Brain. 2004 Feb 25
Sun W, Popat U, Hutton G, Zang YC, Krance R, Carrum G, Land GA, Heslop H, Brenner M, Zhang JZ.
Multiple Sclerosis Research Unit, Department of Neurology and Baylor Multiple Sclerosis Center, Houston, Texas, USA.
Multiple sclerosis is thought to involve aberrant immune responses to myelin autoantigens.
Haemato poietic stem-cell transplantation (HSCT) is in clinical trials for progressive multiple sclerosis based on the rationale that it destroys aberrant immune system, while recapitulation of lymphocyte ontogeny might alter the immune system and slow down disease progression.
This study was undertaken to analyse characteristics of the T-cell receptor (TCR) repertoire, serum cytokine profile and the T-cell responses to myelin basic protein (MBP) in the reconstituted immune system in progressive multiple sclerosis.
The study revealed that, following autologous HSCT, the T-cell immunity recovered in two distinctive phases.
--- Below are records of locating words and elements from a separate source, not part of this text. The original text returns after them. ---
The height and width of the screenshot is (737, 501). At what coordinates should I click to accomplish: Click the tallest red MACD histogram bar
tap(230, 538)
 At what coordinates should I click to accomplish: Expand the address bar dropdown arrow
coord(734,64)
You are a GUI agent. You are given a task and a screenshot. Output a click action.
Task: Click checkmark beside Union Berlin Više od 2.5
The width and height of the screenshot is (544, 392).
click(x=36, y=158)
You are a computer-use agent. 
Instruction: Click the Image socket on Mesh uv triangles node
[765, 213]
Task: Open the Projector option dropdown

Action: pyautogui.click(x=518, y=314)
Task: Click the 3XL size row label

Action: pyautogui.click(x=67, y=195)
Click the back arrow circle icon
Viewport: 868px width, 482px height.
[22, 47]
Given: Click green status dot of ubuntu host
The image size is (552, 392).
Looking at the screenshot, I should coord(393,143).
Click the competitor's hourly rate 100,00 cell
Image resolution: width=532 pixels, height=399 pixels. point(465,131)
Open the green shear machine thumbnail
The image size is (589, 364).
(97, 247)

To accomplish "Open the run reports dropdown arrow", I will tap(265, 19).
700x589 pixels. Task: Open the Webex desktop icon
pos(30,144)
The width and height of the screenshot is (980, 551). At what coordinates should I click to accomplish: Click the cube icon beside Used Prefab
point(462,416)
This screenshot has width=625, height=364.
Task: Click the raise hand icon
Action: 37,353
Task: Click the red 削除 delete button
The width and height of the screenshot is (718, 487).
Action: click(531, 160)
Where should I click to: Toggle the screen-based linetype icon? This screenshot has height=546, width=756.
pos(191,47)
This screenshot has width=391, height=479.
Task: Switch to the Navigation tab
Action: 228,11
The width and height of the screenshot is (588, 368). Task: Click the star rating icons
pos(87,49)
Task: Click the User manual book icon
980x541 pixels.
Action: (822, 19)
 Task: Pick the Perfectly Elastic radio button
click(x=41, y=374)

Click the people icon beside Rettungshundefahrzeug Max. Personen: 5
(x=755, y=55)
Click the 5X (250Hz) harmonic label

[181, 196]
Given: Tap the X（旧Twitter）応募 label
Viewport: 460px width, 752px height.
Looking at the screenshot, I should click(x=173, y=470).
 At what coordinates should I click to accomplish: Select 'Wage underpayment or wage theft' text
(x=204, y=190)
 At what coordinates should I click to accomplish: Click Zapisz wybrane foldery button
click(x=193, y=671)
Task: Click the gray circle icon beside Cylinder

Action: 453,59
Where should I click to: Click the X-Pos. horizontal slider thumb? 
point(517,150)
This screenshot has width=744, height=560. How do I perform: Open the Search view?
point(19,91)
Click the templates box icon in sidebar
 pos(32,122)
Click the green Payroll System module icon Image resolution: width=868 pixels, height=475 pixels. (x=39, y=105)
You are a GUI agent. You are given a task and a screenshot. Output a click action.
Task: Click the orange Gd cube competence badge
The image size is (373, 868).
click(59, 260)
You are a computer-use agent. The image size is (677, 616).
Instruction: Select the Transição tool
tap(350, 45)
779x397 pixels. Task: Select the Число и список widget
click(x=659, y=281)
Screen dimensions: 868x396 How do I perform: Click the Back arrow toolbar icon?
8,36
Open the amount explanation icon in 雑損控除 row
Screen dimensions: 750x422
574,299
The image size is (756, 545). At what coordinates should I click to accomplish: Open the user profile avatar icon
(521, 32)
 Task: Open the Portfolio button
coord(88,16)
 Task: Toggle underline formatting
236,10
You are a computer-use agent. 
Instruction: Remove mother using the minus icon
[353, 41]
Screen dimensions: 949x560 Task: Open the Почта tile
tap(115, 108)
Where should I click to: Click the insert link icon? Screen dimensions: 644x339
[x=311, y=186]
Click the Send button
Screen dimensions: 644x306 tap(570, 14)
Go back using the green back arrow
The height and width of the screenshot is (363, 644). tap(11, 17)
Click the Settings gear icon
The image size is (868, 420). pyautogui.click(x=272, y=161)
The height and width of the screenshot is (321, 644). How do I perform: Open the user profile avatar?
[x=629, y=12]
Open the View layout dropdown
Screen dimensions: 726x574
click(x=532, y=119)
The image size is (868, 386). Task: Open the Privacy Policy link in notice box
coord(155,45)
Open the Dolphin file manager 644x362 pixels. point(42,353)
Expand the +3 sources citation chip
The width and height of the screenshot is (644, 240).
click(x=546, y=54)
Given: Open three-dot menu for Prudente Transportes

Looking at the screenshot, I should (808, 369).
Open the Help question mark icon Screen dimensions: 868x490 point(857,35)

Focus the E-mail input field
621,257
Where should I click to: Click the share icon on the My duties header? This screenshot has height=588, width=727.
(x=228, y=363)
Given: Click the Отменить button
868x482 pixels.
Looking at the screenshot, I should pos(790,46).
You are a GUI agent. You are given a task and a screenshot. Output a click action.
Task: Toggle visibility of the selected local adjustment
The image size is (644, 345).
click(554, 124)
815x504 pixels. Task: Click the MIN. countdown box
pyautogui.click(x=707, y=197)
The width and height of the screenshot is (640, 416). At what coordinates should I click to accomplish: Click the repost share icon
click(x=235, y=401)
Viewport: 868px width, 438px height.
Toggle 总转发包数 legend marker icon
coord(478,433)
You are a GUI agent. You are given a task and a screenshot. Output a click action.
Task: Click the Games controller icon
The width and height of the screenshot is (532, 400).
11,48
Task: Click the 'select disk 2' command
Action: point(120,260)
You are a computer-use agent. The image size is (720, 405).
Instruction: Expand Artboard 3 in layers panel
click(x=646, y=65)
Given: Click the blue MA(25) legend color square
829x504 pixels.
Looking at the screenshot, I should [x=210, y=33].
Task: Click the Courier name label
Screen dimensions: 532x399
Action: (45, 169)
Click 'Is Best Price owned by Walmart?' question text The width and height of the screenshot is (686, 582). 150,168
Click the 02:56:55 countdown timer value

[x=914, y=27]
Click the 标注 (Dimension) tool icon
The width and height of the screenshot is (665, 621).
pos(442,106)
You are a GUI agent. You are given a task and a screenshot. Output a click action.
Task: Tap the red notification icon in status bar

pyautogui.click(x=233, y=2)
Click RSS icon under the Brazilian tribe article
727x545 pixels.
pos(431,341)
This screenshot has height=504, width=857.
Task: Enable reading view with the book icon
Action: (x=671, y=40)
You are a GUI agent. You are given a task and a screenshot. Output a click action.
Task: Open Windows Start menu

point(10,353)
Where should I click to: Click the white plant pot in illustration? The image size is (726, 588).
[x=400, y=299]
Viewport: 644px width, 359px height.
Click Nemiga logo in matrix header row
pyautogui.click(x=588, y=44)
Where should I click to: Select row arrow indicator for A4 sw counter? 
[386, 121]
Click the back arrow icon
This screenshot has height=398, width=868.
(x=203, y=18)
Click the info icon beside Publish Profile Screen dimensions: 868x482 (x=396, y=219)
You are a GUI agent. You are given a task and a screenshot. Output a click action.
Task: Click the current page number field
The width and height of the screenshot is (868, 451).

The first phase was characterized by limited T-cell immunity as a result of selective expansion of pre-existing T cells commonly expressing the TCR beta chain variable region (TCR BV) 20 and increased serum cytokine production during the first several months.
The second phase of T-cell reconstitution coincided with increased thymic T-cell output 9-12 months after HSCT.
T cells reconstituted from stem-cell grafts had the distinctive properties of comprehensive T-cell immunity and a broad TCR repertoire.
T cells recognizing MBP were initially depleted by immunoablation and rapidly expanded from the reconstituted T-cell repertoire in 12 months.
The reconstituted MBP-reactive T cells exhibited a broader epitope recognition repertoire while maintaining the same skewed reactivity pattern compared with that seen at baseline.
The findings have important implications in the understanding of the role of HSCT as a potential treatment for multiple sclerosis.